Leigh syndrome is a severe neurological disorder that manifests in the first year of life. It is characterized by progressive loss of mental and movement abilities and typically results in death within a couple of years, usually due to respiratory failure.
Other diseases listed as suitable for inclusion in the trial include Leber’s hereditary optic neuropathy, myoclonic epilepsy with ragged red fibers and Kearn-Sayre syndrome.
The trial has a drawback in that it does not have a control group, and thus will probably not be enough to secure approval for Procysbi in mitochondrial disorders, analysts from Oppenheimer believe. They write that the study’s primary endpoint, change on the Newcastle Pediatric Mitochondrial Disease Scale, is highly subjective, and regulators are likely to require a placebo-controlled study.
Still, Procysbi is the most advanced drug for mitochondrial disorders. With the exclusivity that would greet an approved drug in an orphan indication success in MITO-001 could up the product’s sales significantly. Investors will be watching the results of the trial to get a sense of whether Raptor can get past the FDA’s fences.
Both assets are important to the company as it aims to make the transition from a hospital-based business to a multi-product biotech (Interview – Medicines Company looks away from the hospital bed, September 8, 2015).
There are no consensus forecasts yet for MDCO-216, but Leerink analysts believe it has blockbuster potential.
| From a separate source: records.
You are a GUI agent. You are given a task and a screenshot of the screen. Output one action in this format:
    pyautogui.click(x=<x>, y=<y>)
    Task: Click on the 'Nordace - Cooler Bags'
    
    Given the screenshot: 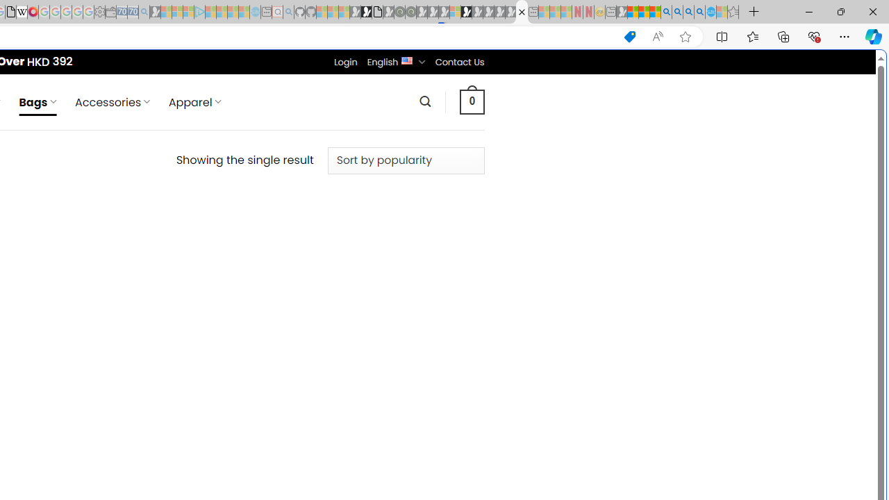 What is the action you would take?
    pyautogui.click(x=521, y=12)
     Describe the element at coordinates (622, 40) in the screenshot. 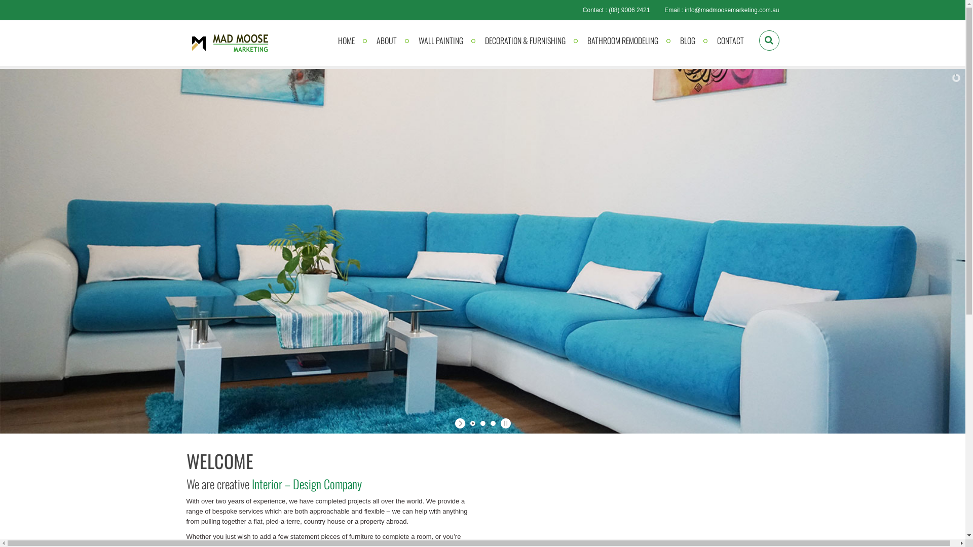

I see `'BATHROOM REMODELING'` at that location.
First, it needs to show it can reduce percentage atheroma volume, the primary endpoint of the phase II trial, measured using intravascular ultrasound. Data are due soon from 40 patients, while a final analysis on all 120 patients is expected later in the year.
Success will permit the start of a phase III trial in over 5,000 patients. TMC might not be able to afford to carry out such a large study alone, raising the issue of finding a partner – or, as rumored in January, a buyer.
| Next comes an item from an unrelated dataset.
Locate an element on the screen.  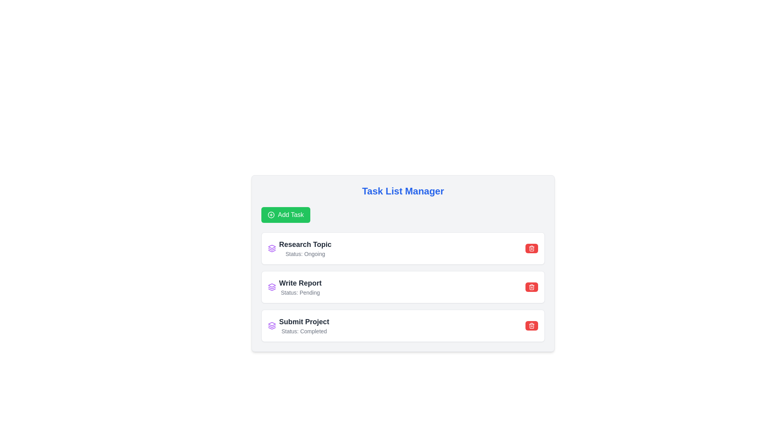
the icon with a purple outline and rounded edges, located to the left of the 'Submit Project' and 'Status: Completed' labels, within the third card in the task list is located at coordinates (272, 326).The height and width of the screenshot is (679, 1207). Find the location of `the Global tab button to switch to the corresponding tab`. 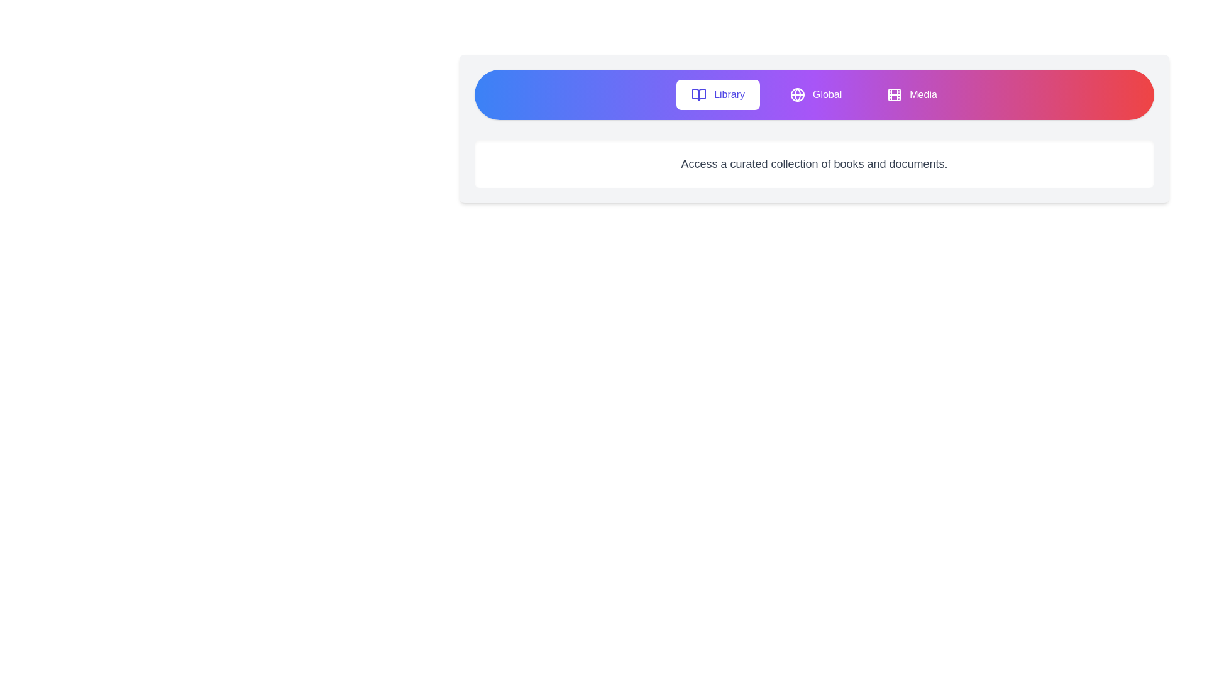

However, potential acquirers might be chary of lingering uncertainties around the cholesterol-lowering strategy, not helped by the recent failure of Lilly’s (NYSE:LLY) CETP inhibitor evacetrapib to prevent cardiovascular deaths or hospitalizations, despite the fact that it lowered “bad” LDL cholesterol and increased “good” HDL cholesterol (ACC – All eyes on Merck as evacetrapib data underwhelm, April 4, 2016).
MDCO-216 has a different mechanism of action, being a variant of the apolipoprotein A1 protein known as ApoA-I Milano, which has been linked with lower cardiovascular risk. But victory is not a given – the Leerink analysts only give the project a 20% chance of success.